REDESCOBRINDO LUIS BUÑUEL
 
 

21 de março de 2005

Quando se fica muito tempo afastado dos clássicos, as vezes existe a sensação que revê-los vai ser uma experiência desagradável, com cheiro de mofo. Encontrar desgastado pelo Tempo tudo ou quase tudo daquilo que outróra foi brilhante é um temor que, as vezes, se torna realidade. Há pouco mais de um ano, quando começaram a ressurgir os filmes de Luis Buñuel (1900-1983) em uma preciosa coleção em DVD da Versátil, tive esse receio. Pensei que aquela irreverência anti-católica então ousada, a sua veia iconoclasta, ressurgissem totalmente envelhecidas, sem a força que permitiram à esse espanhol ganhar merecida fama.

 

Ledo engano. Ficou patente agora que o cineasta foi muito mais do que um ousado artista de vanguarda, faceta essa que se comprova com consistência em suas duas manifestações de partida, Um Cão Andaluz (Un Chien Andalou, 1928) e A Idade do Ouro (L’Age D’Or, 1930), que estão em um só DVD lançado há pouco. Ambas ainda causam impacto com suas cenas surrealistas, principalmente a primeira que tem participação do pintor Salvador Dali. Nesse filme ainda impressiona aquela antológica imagem da navalha cortando o globo ocular.

 

Mas, como prova a coleção da Versátil, - que já distribuiu cerca de nove dos 32 filmes feitos por Buñuel e ainda promete mais, - ele não se acomodou na transgressão pura e simples, na crítica contundente a hipocrisia da burguesa e do catolicismo. Está certo, esses elementos estão em boa parte de sua filmografia. Porém, o cineasta também fez crítica social, como demonstra de forma contundente Os Esquecidos (Los Olvidados, 1950), talvez uma das melhores produções cinematográficas que já se fez sobre delinqüência na infância e juventude. E soube ainda, através de sua visão peculiar (carregando no registro das perversões e da morbidez), transpor para a tela clássicos da literatura como O Morro do Ventos Uivantes (este em Escravos do Rancor) e Robinson Crusoé (1952), cujo DVD está em fase de lançamento. Enfim, sempre teve clareza nas suas propostas, na comunicação com o público.

Buñuel enfrentou muitos percalços para fazer a sua obra. O mais conhecido é a proibição de filmar em seu próprio país.
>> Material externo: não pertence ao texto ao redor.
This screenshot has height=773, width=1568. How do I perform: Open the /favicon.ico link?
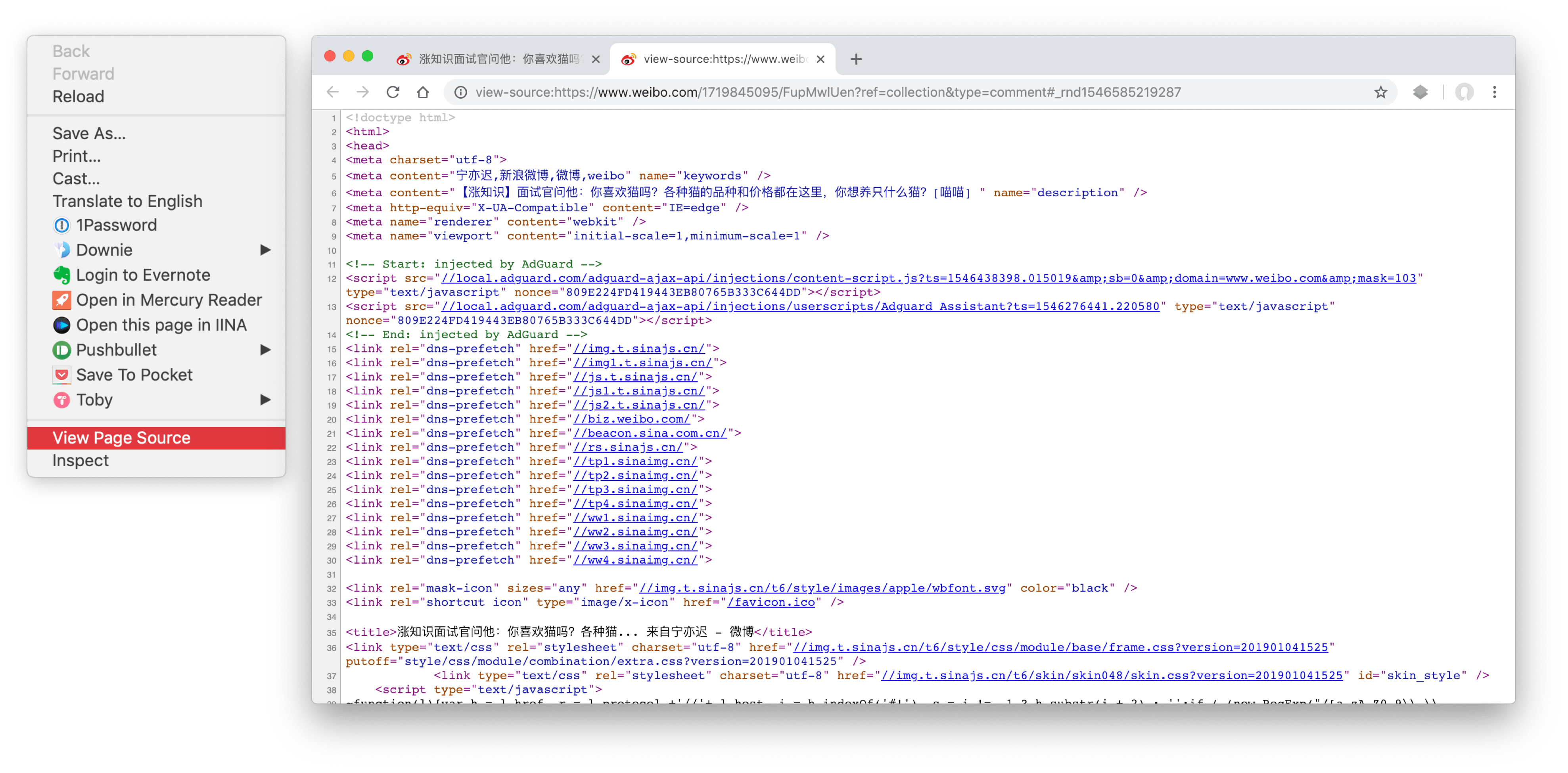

Uma ordem do generalíssimo Franco, o ditador que por cerca de quarenta anos governou a Espanha. Quase um recorde no planeta; ele só perde para Fidel Castro em Cuba. Com esses entraves, o cineasta permaneceu uns 15 anos afastado das câmeras, apenas dirigindo em Hollywood a dublagem para o espanhol de algumas produções daqueles estúdios.
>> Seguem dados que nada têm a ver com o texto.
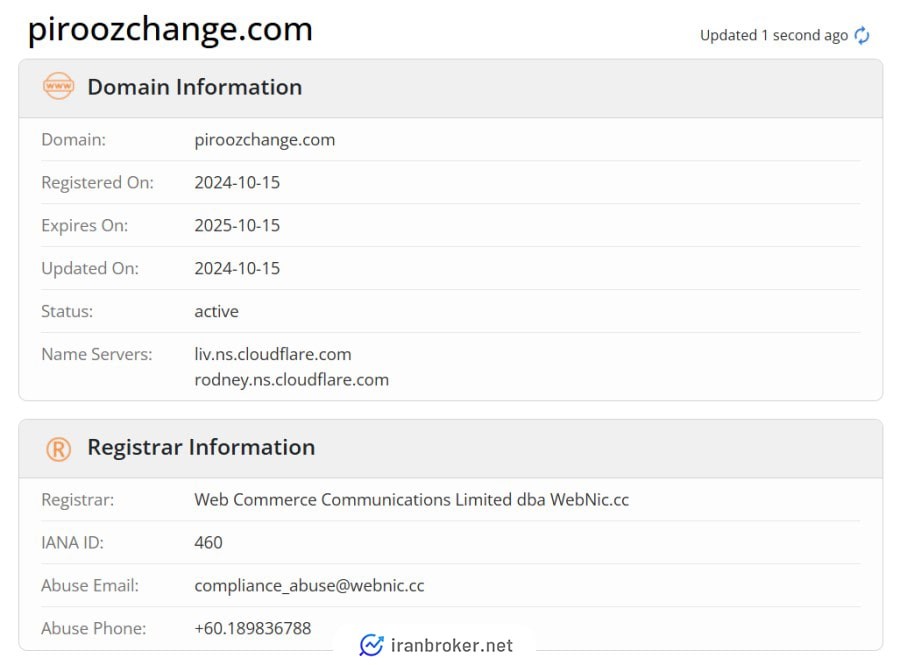Click the orange registrar R icon
900x665 pixels.
click(59, 449)
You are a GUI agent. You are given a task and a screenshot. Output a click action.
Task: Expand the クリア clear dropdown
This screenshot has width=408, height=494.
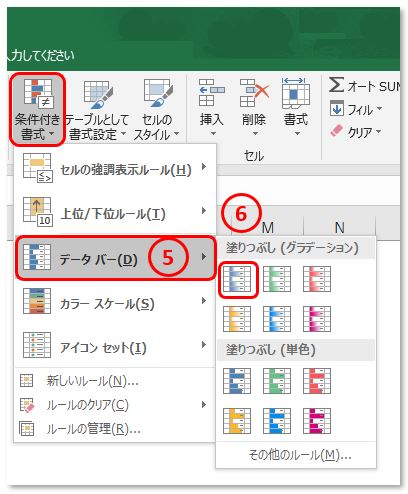(x=378, y=131)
Mas essas interrupções e os problemas criados pela Censura, parece que nunca o desanimaram. De forma simples, direta, sem nenhum exibicionismo visual, ele foi a luta e fez filmes que até hoje oferecem uma impressionante vitalidade. Redescobrir Luis Buñuel, e ainda sob novas luzes (como o depoimento de seu filho Juan Luis Buñuel, incluso no DVD de Um Cão Andaluz) está sendo não apenas um dever cultural, mas um grande prazer.